Más de una vez encontré en esos lugares algo que buscaba para releer desde hacía tiempo. Y más de una vez me sorprendí al descubrir que lo que tenía el resplandor otorgado por la pátina del tiempo y la memoria se había desteñido demasiado. Si Los genocidas de Disch mantiene hoy su energía, en cambio La casa de la muerte (o Campo de concentración) quedó detenido en aquel tiempo de ideas liberales de izquierda que parecían eternas, y no lo eran. Los ajustes son continuos y debo reconocer que no me provocan la menor depresión o nostalgia: lo mismo me ha pasado con películas, supuestas grandes obras literarias o fugaces cumbres de géneros como el jazz y el rock.

En todos esos planos uno va haciendo ajustes a medida que los géneros o tendencias van sufriendo o gozando el paso del tiempo, como uno mismo.
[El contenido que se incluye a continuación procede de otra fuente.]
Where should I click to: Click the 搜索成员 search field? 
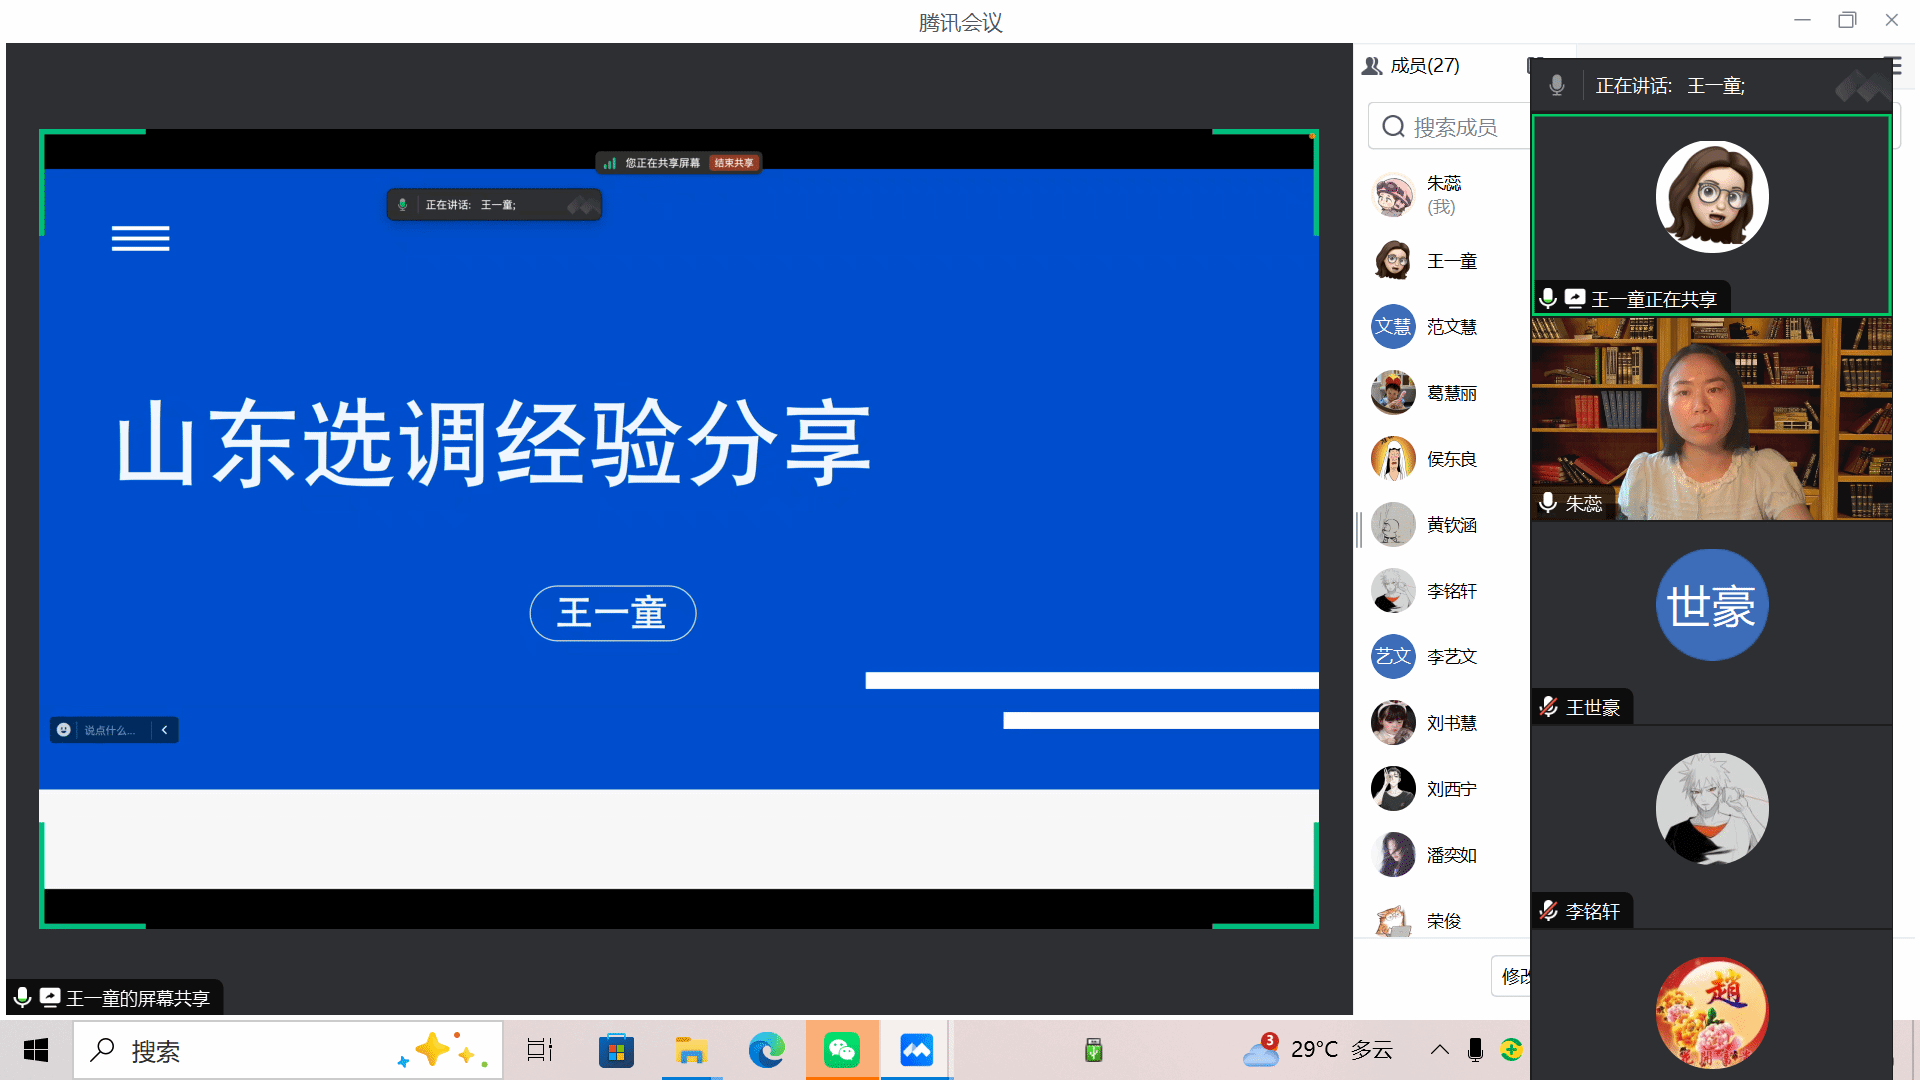pos(1455,127)

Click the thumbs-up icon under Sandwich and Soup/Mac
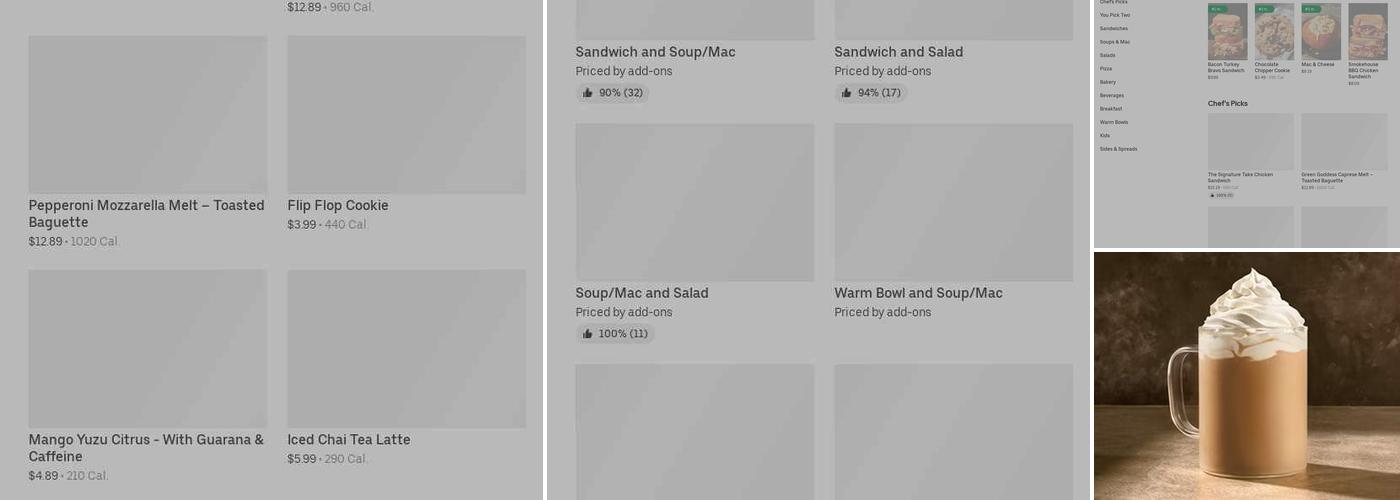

Sólo cuando nos encontramos con un viejo amigo, Marcial Souto, y nos vamos a tomar un café, caemos en panegíricos o lamentos relacionados con la ciencia ficción. Pero a medida que nos seguimos viendo (hace unos años volvió a la Argentina, casi clandestino), cada vez más lo hacemos como si fuera la rutina de actores muy entrenados, como Jack Lemmon y Walter Matthau en tanta comedia disfrutable. Volvemos a ser en cambio nosotros mismos cuando hablamos de otros asuntos. Cada uno de los dos sigue leyendo mucho, o comunicando al otro lecturas del pasado reciente.
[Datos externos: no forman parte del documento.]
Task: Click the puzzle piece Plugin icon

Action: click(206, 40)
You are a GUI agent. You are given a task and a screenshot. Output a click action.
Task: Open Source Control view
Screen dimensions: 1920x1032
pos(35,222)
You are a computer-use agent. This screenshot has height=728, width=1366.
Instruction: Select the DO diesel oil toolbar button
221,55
Nuevos. Obviamente lo principal de la ciencia ficción no eran las naves espaciales y los futuros distópicos solamente, sino acaso –sobre todo– las ideas brillantes y las formas de ver la sociedad o la historia que escapaban de las ilusiones y castigos de la ideología, y que hacían ver mejor. Se ha hablado demasiado del “sentido de lo maravilloso” (o sense of wonder). Pero había un toque especial del “sentido de la extrañeza”, que no tenía que ver con lo fantástico. En ese sentido, una indicación de Marcial me hizo conocer a Jonathan Carroll, un yanqui curioso, de quien encontré al fin un libro en la librería de saldos Libertador (Corrientes entre Uruguay y Talcahuano). Los dientes de los ángeles produce una sensación poco frecuente: la incomodidad. Es mucho más fácil enganchar al lector con trucos probados que mediante la silenciosa pregunta: “¿adónde va este tipo?”.
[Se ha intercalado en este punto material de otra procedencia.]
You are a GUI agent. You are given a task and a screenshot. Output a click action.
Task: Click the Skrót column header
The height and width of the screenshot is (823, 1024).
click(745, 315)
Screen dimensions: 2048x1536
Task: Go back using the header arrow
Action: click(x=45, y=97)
Como suele suceder en estos casos, la abundancia de detalles me fue haciendo dejar de lado un eje clave: en ningún momento la progresiva borradura del género en colecciones o revistas especializadas me preocupó. Lo que estaba ahí se fue dispersando. A tal punto que uno de los rasgos notorios de la reciente literatura en castellano de países como España, Uruguay o la Argentina ha encontrado por fin voces que hablan distinto. Que nombran incluso la ciencia ficción pero, lejos de ejercerla, la convierten en un ingrediente más de un guiso nuevo, que no genera revistas especializadas o fanatismo excluyente, sino lectores, al salirse tanto del marco de género como de las líneas supuestas de cada literatura nacional. Gente como Manuel Vilas, Leandro Delgado, Pedro Mairal, Carlos Rehermann, J.P. Zooey, Javier Calvo o Damián González Bertolino, cada uno en la suya, están en otra cosa. Pero ésa es otra historia.